_Textauszug_:
==================================================

# The Witcher- Coccacidium zu stark?



## Leivel (30. Oktober 2007)

Grüsse Euch liebe Witcher-Gemeinschaft,

ich bin gerade im Sumpf mit meinem Hexer und muss den alten Mann begleiten zum schrein. Aber es tun sich auf den weg diese Pflanzen namens Coccacidium auf und die sind einfach zu stark...

ich habe es mit umgehen versucht, aber da kommen diese Würmer die implodieren. Da ich mit dem alten Mann und seinem Hund unterwegs bin und ich möchte dass der alte Mann auch sein Hündchen behält also der Hund nicht sterben soll meide ich diese Würmer. 

Kann mir jemand sagen ob man diese Pflanzen besiegen kann? Ich habe sie mit Silberschwert auf schweren Kapfstil und sogar mit Geistersalbe probiert bringt nix

Dank im voraus für kleinen Tipp!


----------



## HanFred (30. Oktober 2007)

Leivel am 30.10.2007 12:58 schrieb:
			
		

> Kann mir jemand sagen ob man diese Pflanzen besiegen kann? Ich habe sie mit Silberschwert auf schweren Kapfstil und sogar mit Geistersalbe probiert bringt nix


feuer mögen die "pflanzen" überhaupt nicht. du kannst das entsprechende zeichen etwas ausbauen oder eben x mal die pflanze "anflamen"  .
zwischen den feuerstössen habe ich - glaube ich - mit dem schnellen stil auf die pflanze eingehackt.

ergo verfahre ich mit ihnen wie mit den Echinopsen, die ihrerseits bloss weniger aushalten.


----------



## archwizard80 (30. Oktober 2007)

Leivel am 30.10.2007 12:58 schrieb:
			
		

> Grüsse Euch liebe Witcher-Gemeinschaft,
> 
> ich bin gerade im Sumpf mit meinem Hexer und muss den alten Mann begleiten zum schrein. Aber es tun sich auf den weg diese Pflanzen namens Coccacidium auf und die sind einfach zu stark...
> 
> ...

==================================================

_Zu erledigen_: Zitiere aus dem Forenthread über die Coccacidium-Pflanzen wortgetreu den Abschnitt, der mit „ich habe es“ beginnt und mit „für kleinen Tipp!“ endet.

_Datensätze zum Zeigen auf Text und Elemente_:
==================================================

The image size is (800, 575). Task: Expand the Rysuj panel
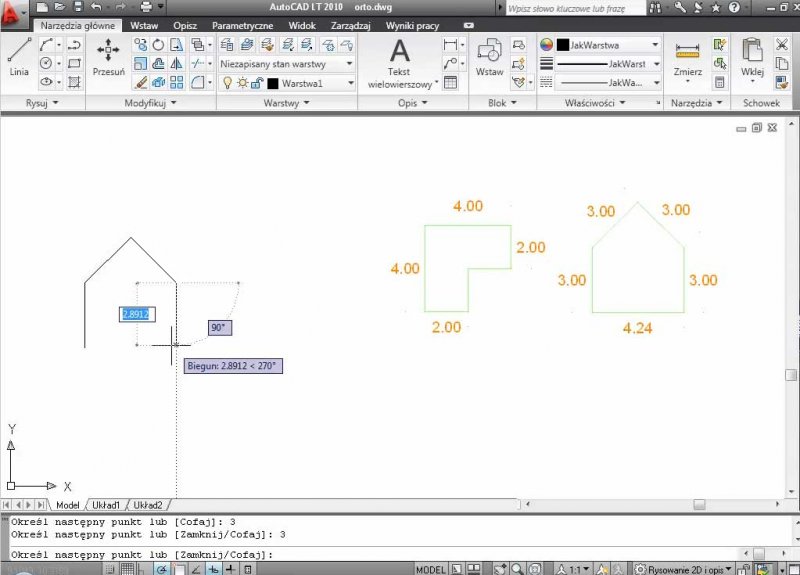click(x=42, y=103)
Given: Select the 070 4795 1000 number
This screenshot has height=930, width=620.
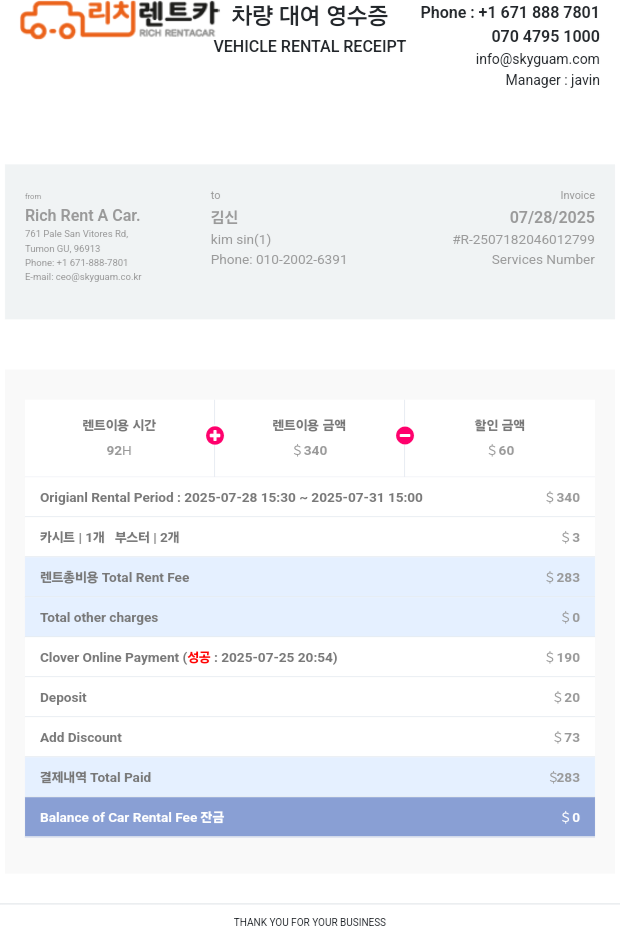Looking at the screenshot, I should [x=545, y=36].
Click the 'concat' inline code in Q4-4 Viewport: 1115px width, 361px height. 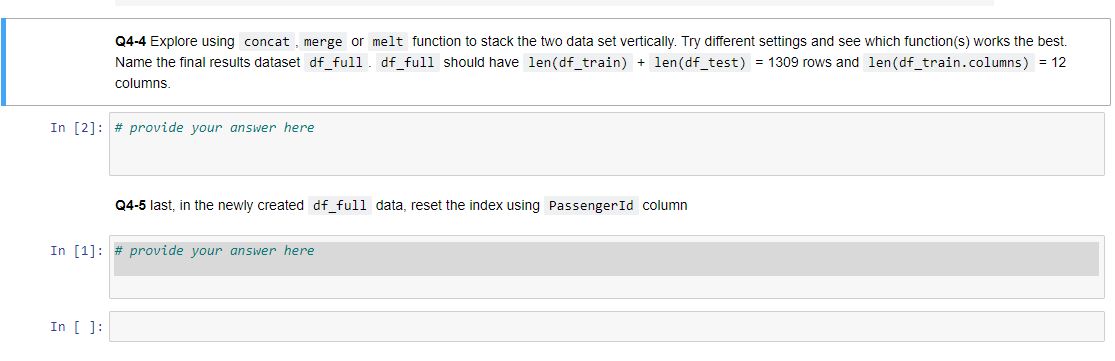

==================================================

_Vollständige Antwort_:
ich habe es mit umgehen versucht, aber da kommen diese Würmer die implodieren. Da ich mit dem alten Mann und seinem Hund unterwegs bin und ich möchte dass der alte Mann auch sein Hündchen behält also der Hund nicht sterben soll meide ich diese Würmer. 

Kann mir jemand sagen ob man diese Pflanzen besiegen kann? Ich habe sie mit Silberschwert auf schweren Kapfstil und sogar mit Geistersalbe probiert bringt nix

Dank im voraus für kleinen Tipp!